>>223
 なので、新海誠としては、それまでの宇宙モノとかを合わせた集大成としてやっているんですけど。
 この辺りの説明を全て諦めてまで、ベタな泣かせドラマに集中したというところが、
「すげえよ、新海! よく割り切ったな!」と思うんですけども(笑)。

 面白いのは、三葉の友達にテッシーという、ざっくばらんな男の子がいるんですけど。
 このテッシーは、最初、自転車に乗ってるんですね。テッシーはこの自転車を「行って来いや! この村を救って来い!」
みたいな感じで、三葉に貸してくれるんですよ。

 で、三葉はその自転車で走って行くんですけど、途中で転んで、自転車を壊してしまうんですね。
 なので、その後、瀧とクレーターで出会った後で、三葉はテッシーに「ごめん、自転車、壊しちゃった」って言うんですけど。
テッシーは「何のこと?」って言うんですよね。

 なぜ、ここで「何のこと?」と言ったのかというと、実は、瀧と三葉が出会った時に、もう時間軸全てが変わっちゃったんですね。
 テッシーが自転車に乗っていない世界にズレちゃってるんですよ。
 この世界では、テッシーは自転車に乗ってなくて、ずっとバイクに乗っている。

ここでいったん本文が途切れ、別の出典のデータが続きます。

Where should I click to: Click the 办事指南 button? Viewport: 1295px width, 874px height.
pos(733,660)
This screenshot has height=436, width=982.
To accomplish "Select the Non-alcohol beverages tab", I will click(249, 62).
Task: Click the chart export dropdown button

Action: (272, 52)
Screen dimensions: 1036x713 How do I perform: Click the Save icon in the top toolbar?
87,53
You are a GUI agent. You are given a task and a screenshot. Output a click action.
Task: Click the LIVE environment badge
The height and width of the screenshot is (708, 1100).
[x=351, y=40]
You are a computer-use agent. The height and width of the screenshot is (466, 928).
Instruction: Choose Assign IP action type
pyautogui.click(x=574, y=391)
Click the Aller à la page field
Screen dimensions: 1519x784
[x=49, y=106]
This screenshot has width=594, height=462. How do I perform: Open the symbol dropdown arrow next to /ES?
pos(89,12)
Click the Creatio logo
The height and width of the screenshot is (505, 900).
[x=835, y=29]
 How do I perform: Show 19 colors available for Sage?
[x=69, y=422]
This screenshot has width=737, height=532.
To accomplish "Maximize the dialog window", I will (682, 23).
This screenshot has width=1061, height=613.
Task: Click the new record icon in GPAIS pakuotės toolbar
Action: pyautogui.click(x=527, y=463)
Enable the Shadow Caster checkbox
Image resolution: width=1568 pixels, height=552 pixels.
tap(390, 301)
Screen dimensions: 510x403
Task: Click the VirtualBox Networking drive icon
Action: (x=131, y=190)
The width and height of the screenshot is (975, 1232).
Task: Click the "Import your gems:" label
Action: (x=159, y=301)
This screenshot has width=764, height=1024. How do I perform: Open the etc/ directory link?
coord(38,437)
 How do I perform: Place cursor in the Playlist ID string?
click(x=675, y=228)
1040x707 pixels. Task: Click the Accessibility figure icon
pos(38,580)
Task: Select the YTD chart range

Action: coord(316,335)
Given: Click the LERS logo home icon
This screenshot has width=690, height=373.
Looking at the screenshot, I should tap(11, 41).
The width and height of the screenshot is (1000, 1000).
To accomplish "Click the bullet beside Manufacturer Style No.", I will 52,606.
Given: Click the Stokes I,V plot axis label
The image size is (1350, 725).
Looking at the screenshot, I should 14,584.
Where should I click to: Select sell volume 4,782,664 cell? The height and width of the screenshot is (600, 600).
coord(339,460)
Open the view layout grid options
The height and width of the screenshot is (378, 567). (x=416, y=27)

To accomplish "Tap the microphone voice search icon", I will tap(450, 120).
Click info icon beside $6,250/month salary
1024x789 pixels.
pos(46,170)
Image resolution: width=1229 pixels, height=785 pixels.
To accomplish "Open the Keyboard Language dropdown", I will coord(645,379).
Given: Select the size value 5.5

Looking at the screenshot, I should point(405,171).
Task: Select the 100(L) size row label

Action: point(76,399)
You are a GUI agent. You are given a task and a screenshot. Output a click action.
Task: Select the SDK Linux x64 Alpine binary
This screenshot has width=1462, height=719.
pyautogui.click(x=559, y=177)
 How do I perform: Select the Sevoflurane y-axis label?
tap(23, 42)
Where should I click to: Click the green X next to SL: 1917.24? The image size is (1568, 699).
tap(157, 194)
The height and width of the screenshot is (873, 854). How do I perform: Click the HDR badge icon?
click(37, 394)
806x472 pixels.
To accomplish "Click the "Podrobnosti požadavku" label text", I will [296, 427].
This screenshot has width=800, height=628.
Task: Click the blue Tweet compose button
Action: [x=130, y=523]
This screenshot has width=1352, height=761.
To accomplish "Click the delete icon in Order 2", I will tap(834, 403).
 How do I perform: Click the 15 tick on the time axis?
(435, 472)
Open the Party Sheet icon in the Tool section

その後、そのバイクを貸してくれたんですけど。
 ここからもわかる通り、実は、時間軸のズレというのは、かなり早い時点で行われているんですね。

 まあ、でも、そこら辺の説明も全て抑えて、「もう描かなくてもいいや!」と排除して行って、
ベタなドラマにしているところが面白いと思いましたね。

 あとは、「ティアマト彗星の軌道が曲がっているように見えて、ちょっと変だ」というふうに、SF作家の山本弘さんが指摘されてて。
まあ、天文学的に考えればそうなんですけど。

 ここら辺も、作画ミスと考えることもできるんですけど。
その他にも、「いや、そうじゃなくて、これはこの星と星とが出会いたいからだ。作為的なリードなんだ」
というふうに考えることもできるんじゃないかと思ってました。
 まあ、99%作画ミスだと思いますけどね(笑)。

 そんな感じがしますということで、ロー・ドラマの名作、『君の名は。』の話はここまでです。